Turbulent burning velocity of lean premixed hydrogen/air flames at engine conditions: Effects of turbulence intensity and length scale

Abstract

For turbulent lean premixed hydrogen flames with strong thermodiffusively instabilities, most previous studies have focused on the influence of turbulence intensity, whereas the role of turbulence length scale is less well understood. This study addresses this gap by conducting direct numerical simulations (DNS) of statistically planar turbulent premixed flames for a lean ($\varphi$=0.35) hydrogen/air mixture under independently varied turbulence intensity ($u^{\prime }$) and length scale ($l_T$) at engine-relevant thermodynamics conditions. Results show that as $u^{\prime }$ increases, the flame front becomes increasingly wrinkled, forming smaller cellular structures. In contrast, $l_T$ variations do not significantly alter the size of these structures. For the turbulent burning velocity ($S_T$), the normalized $S_T$ (i.e., $S_T/S_L$, where $S_L$ is the laminar flame speed) increases linearly with $u^{\prime }$, driven by both enhanced flame surface wrinkling (i.e., increased $A_T/A_L$) and enhanced local burning rate (i.e., increased $I_0$). However, increasing $l_T$ reduces $I_0$, despite a continued increase in $A_T/A_L$, resulting in only a marginal increase in $S_T/S_L$. To reveal the underlying mechanisms, especially the decreasing trend of $I_0$ with $l_T$, local flame dynamics analyses are performed. It is found that as $l_T$ increases, the interaction between thermodiffusive effects and turbulence weakens due to the reduced tangential strain rate, while the flame curvature remains largely unchanged. This suppresses local reactivity enhancement and thus decreases $I_0$, In contrast, an increase in $u^{\prime }$ enhances the interaction by amplifying both curvature fluctuation and tangential strain rate, leading to increased local reactivity (increased $I_0$). Finally, based on the DNS data, new scaling models are proposed for the three global properties, $S_T/S_L$, $A_T/A_L$, and $I_0$, and show improvements compared to existing models. These findings provide new insights into the flame-turbulence interactions in thermodiffusively unstable hydrogen flames. The DNS dataset is also useful for the development of turbulent combustion models applicable to practical engine simulations.

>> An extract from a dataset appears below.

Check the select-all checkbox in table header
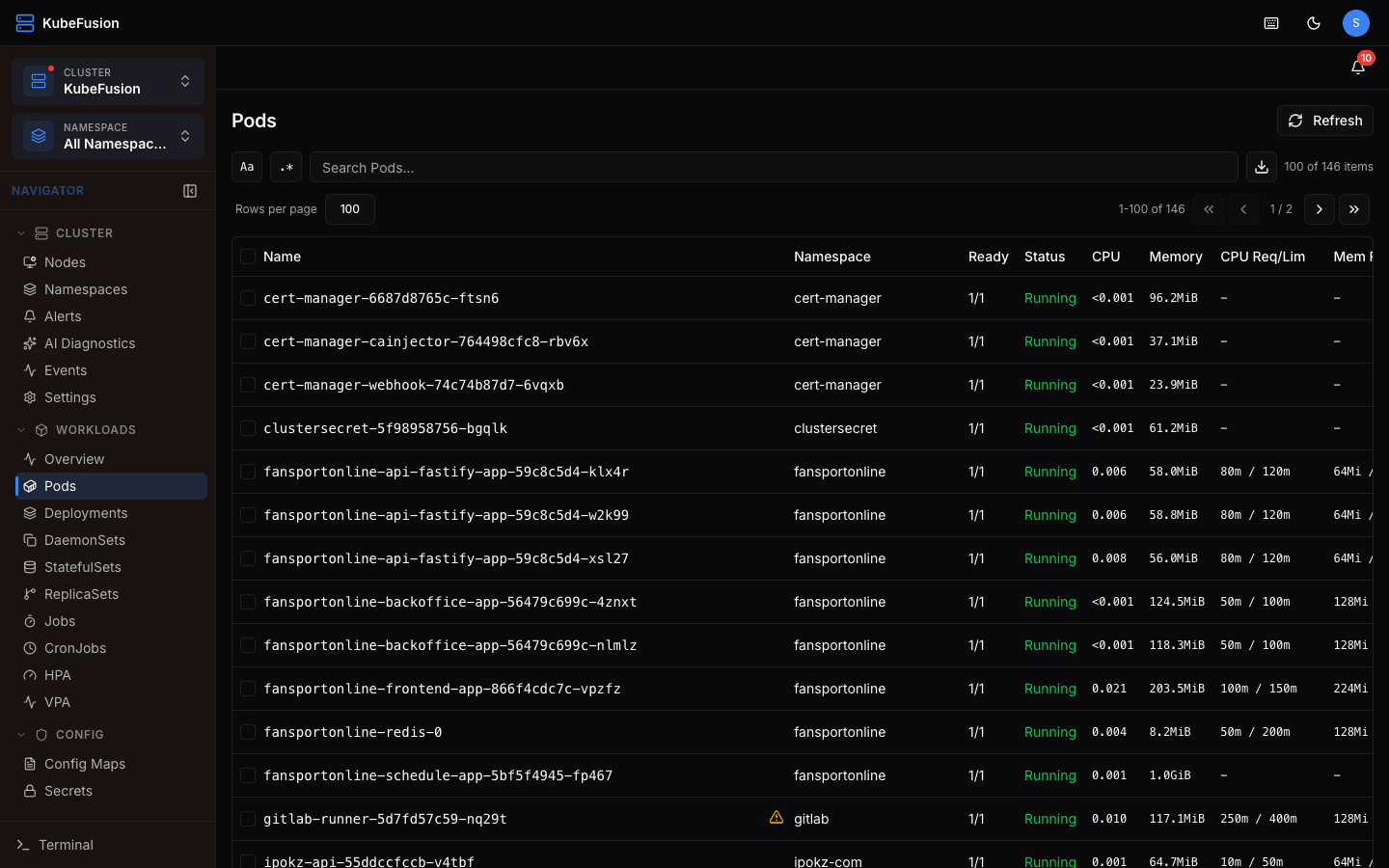(x=248, y=257)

Novelty and Significance Statement Despite extensive research on the effects of turbulence intensity on the turbulent burning velocity of lean premixed hydrogen flames, the influence of turbulence length scale remains largely unexplored. To the authors’ knowledge, this study is the first to perform a series of 3-D Direct Numerical Simulations of lean premixed hydrogen flames with independently and systematically varied turbulence intensity and length scale at engine-relevant conditions. The analysis of flame morphology, global flame properties, and local flame dynamics provides novel insights into the influence of turbulence length scale on thermodiffusive effects. In addition, new empirical scaling models are proposed for the turbulent burning velocity and its contributors. These findings and the new DNS data set can also benefit the modeling community for model development and validation. Therefore, this study is of critical importance in both fundamental research and practical applications for hydrogen engines.